Disorders which are present from one's birth have developmental trajectories which differ depending on each syndrome. It is often possible to be able to distinguish between them by paying attention to the individual differences in clinical and non-clinical samples. This essay will focus on joint attention, emotion processing and language skills in three syndromes; Prader-Willi syndrome (PWS), Angelman syndrome (AS) and Turner syndrome (TS), and will attempt to differentiate between the manifestations of the aforementioned interactive skills.
PWS is caused by an abnormality on chromosome 15 resulting is several behaviors characteristic of the syndrome such as, an insatiable appetite, intellectual disabilities, difficulty adapting to change, need for a routine, tantrums and some obsessive compulsive behavior (Ho & Dimitropoulos, 2010). AS also occurs due to the non-expression of a gene on chromosome 15. Children with AS typically have some intellectual disability, lack of speech, seizures, a short attention span, hypermotoric behavior and also seem to have a happy demeanor with easily provoked laughter (Bird, 2014). Finally, TS is caused by an incomplete X chromosome, making it a female specific disorder, and results in relatively intact intellectual function with impaired visuospatial skills and executive, social and cognitive abilities (Hong, Kent, & Kesler, 2009).

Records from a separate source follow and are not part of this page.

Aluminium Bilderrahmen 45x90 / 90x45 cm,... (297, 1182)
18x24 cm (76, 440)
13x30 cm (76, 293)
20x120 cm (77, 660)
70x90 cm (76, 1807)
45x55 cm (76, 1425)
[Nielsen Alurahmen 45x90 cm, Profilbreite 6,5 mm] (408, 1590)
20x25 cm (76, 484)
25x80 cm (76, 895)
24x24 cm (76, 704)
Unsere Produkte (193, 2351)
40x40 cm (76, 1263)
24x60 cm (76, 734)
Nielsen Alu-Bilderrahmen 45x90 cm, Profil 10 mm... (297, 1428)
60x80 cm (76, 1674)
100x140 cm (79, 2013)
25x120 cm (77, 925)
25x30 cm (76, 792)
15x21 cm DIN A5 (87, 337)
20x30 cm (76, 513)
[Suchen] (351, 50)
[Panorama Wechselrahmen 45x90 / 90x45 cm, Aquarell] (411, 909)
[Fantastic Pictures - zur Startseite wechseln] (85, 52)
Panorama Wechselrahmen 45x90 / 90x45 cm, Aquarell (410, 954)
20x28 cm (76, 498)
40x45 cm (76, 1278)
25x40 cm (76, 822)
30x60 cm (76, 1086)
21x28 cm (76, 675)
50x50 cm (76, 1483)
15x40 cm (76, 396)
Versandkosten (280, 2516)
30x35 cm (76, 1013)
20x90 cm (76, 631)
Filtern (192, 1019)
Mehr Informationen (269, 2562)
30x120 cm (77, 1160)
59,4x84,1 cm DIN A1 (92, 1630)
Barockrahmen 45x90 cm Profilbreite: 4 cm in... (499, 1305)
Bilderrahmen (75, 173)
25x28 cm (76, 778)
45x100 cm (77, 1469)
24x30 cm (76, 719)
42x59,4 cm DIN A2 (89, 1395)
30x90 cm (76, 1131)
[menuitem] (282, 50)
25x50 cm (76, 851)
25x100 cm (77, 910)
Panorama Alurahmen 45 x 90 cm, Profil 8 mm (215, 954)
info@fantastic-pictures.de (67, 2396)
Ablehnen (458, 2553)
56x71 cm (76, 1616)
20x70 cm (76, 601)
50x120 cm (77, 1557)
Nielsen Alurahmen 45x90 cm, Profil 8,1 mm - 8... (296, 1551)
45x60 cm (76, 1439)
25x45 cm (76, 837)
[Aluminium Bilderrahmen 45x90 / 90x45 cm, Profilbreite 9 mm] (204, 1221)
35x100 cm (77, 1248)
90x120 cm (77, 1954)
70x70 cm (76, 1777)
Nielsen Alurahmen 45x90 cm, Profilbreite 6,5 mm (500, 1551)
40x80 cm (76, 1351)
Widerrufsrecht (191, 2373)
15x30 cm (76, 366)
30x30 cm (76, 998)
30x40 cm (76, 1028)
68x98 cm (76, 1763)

Joint, or shared attention, is when two individuals focus on one object by one person diverting the other person's gaze to said object, through pointing or eye-gazing (Moore & Dunham, 1995). Joint attention plays a major role in interaction and developing socio-emotional skills, as it allows individuals to identify intention and share information about their environment. Joint attention is often impaired in certain developmental disorders thus hindering the development of social skills. Children with PWS have been shown to have difficulties in shifting their attention from things that interest them (Dykens, Lee, & Roof, 2011), and also show comorbid symptoms of attention-deficit hyperactive disorder (Ho & Dimitropoulos, 2010). A study by Lin et al. (2003) on nonverbal communication in a sample of PWS children aged 2-7 years old and matched controls, investigated initiation and response behaviors. What they found was that the PWS group displayed more initiation of joint attention but significantly fewer responses to joint attention, than the control group. These results indicate that PWS children are not impaired in initiating joint attention but have difficulty responding to it when prompted. This could be because initiating focus on an object will involve something they are interested in, but have difficulties shifting their attention from something that captures them when needed to respond.

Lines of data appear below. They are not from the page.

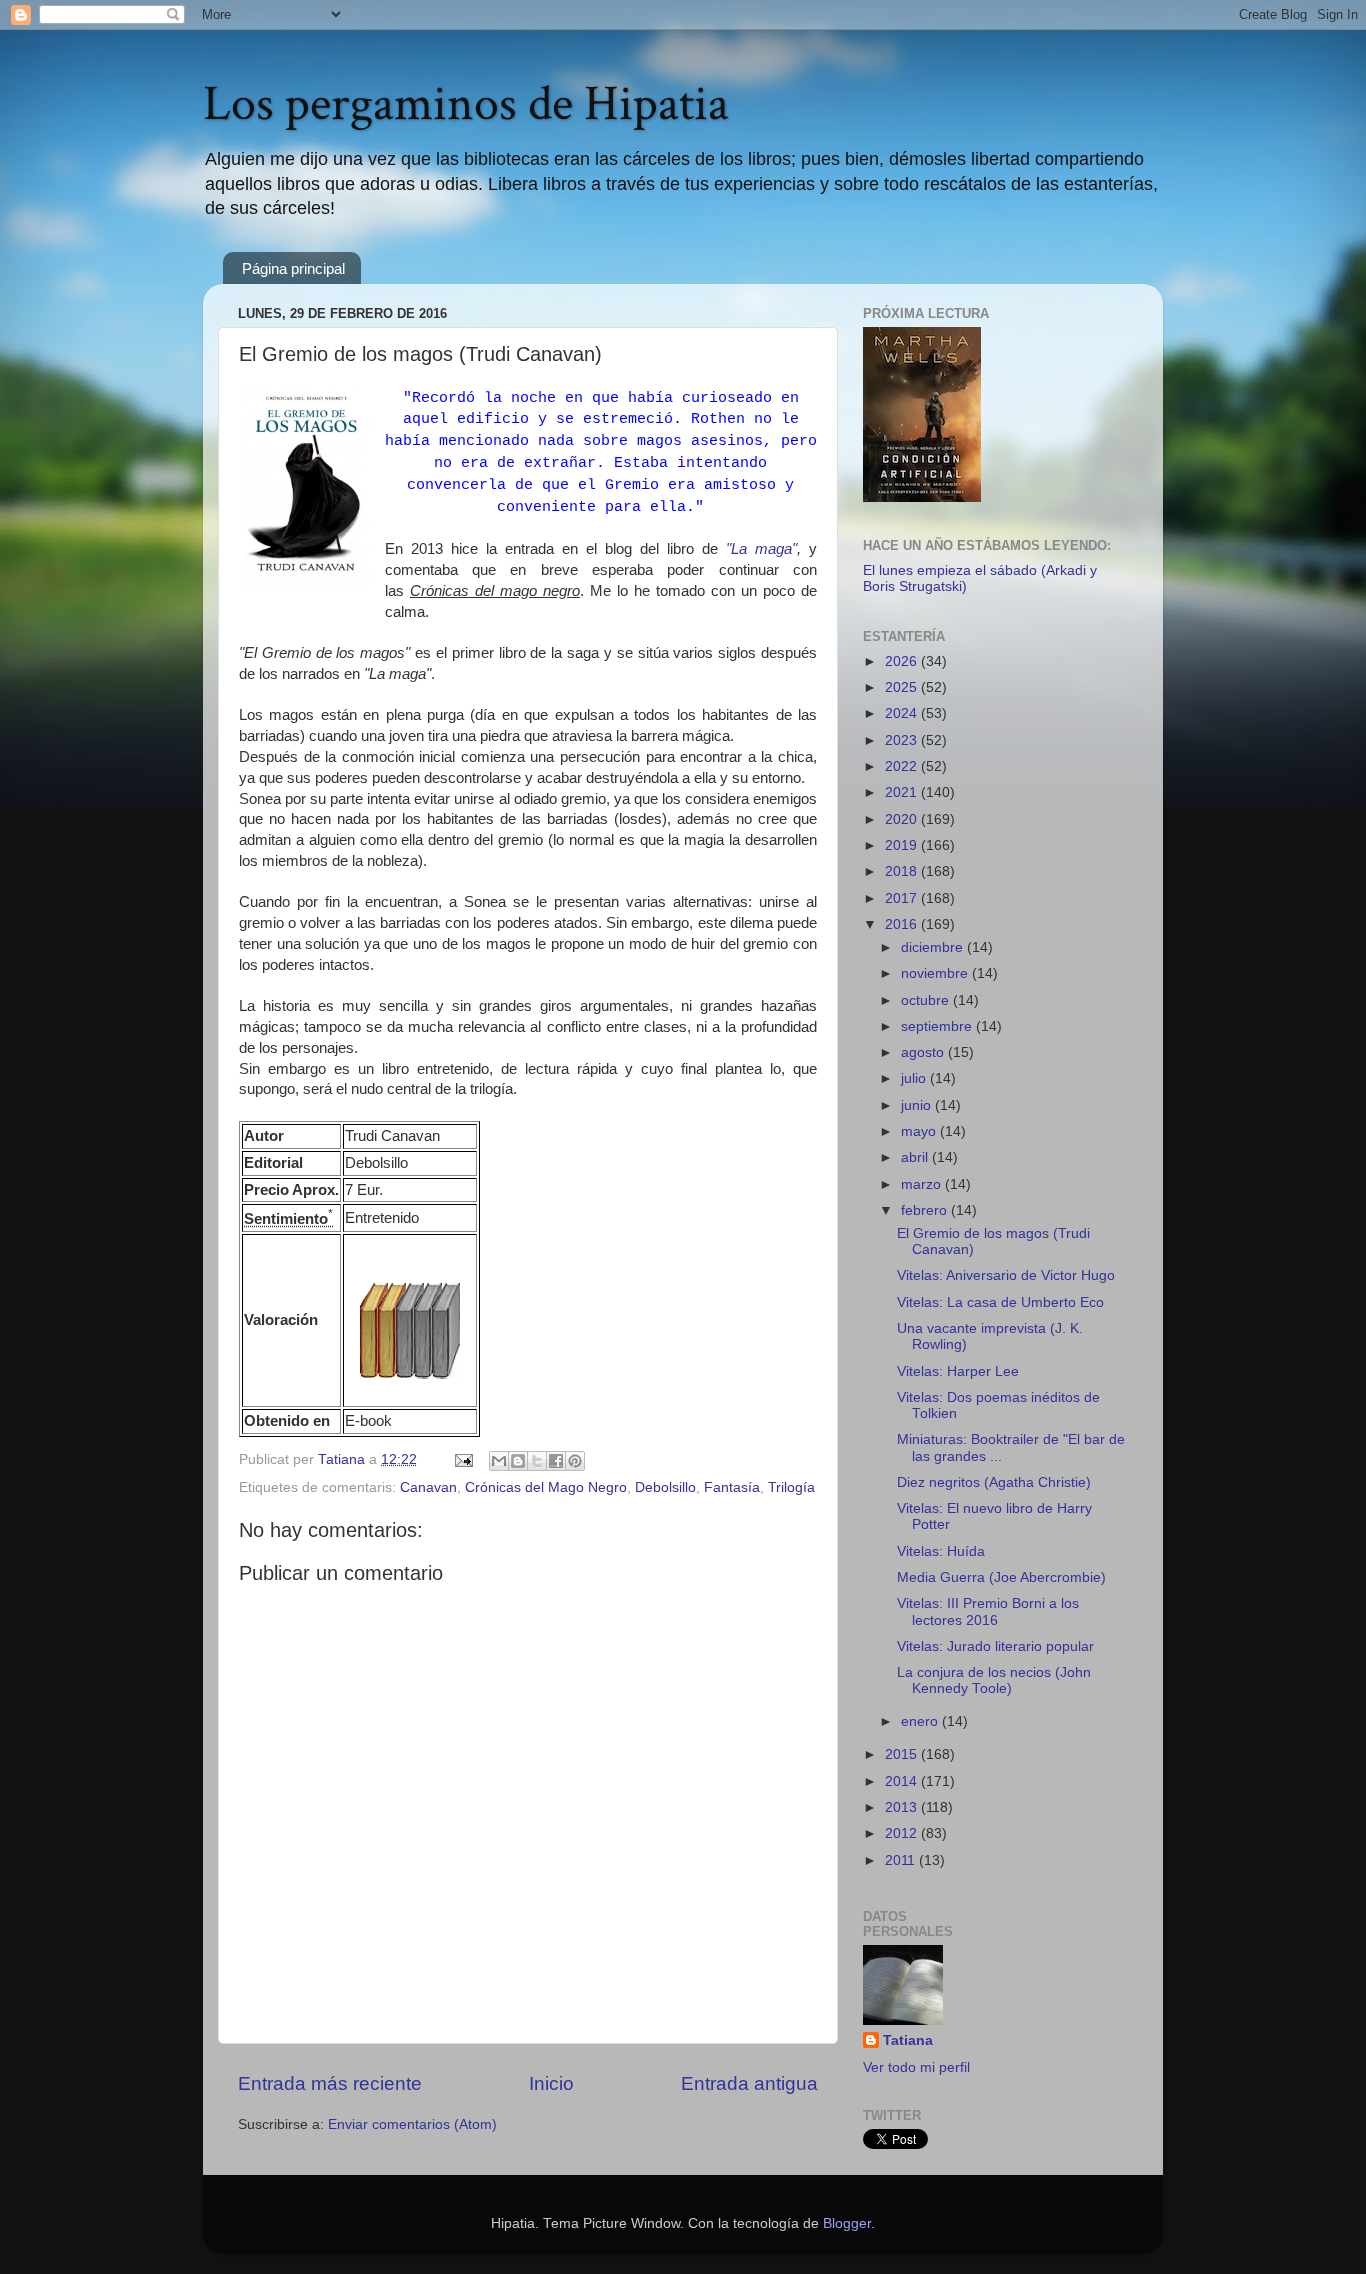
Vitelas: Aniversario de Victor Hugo (1006, 1275)
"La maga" (761, 549)
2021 (903, 792)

AS samples have been shown to have short attention spans, as well as shorter attention spans compared to Down's syndrome and PWS individuals (Tan et al. 2011). A study on an AS sample of 5-10 year olds by Summer and Impey (2011), discovered that in contrast to PWS, AS children showed a higher impairment in being able to initiate joint attention than being able to respond to it. Unfortunately, this study did not use a control sample so there is no comparison with normal development and also used a very small sample. The same results have been listed as common characteristics of AS by Legree, Condillac and Griffiths (2013), however, a larger sample study using matched controls would make these findings more reliable.
Individuals with TS also demonstrate a general inability to maintain attention throughout a task (Ross et al. 2000). Concerning joint attention, which was measured by focusing on one of its components, directional eye gaze, Elgar et al. (2002) found that eye gaze of TS individuals was comparable with controls only when gaze and head position was congruent. When TS participants could only move their gaze and not their head, their performance was worse than controls. In contrast, Lawrence et al. (2003a) found that when gaze or head position was used as a cue to be ignored in response to a target, TS and controls had similar scores with variance accounted for by performance IQ. Specifically, the TS participants were less accurate than controls when trying to ignore an incongruent gaze cue. The fact that variance was accounted for by performance IQ suggests there may be a visual-processing influence on how TS participants perform in this task.
As we see, all 3 syndromes seem to have general attentional problems and impaired joint attention behaviors which are opposite in AS and PWS. TS seems to have social cueing relatively intact.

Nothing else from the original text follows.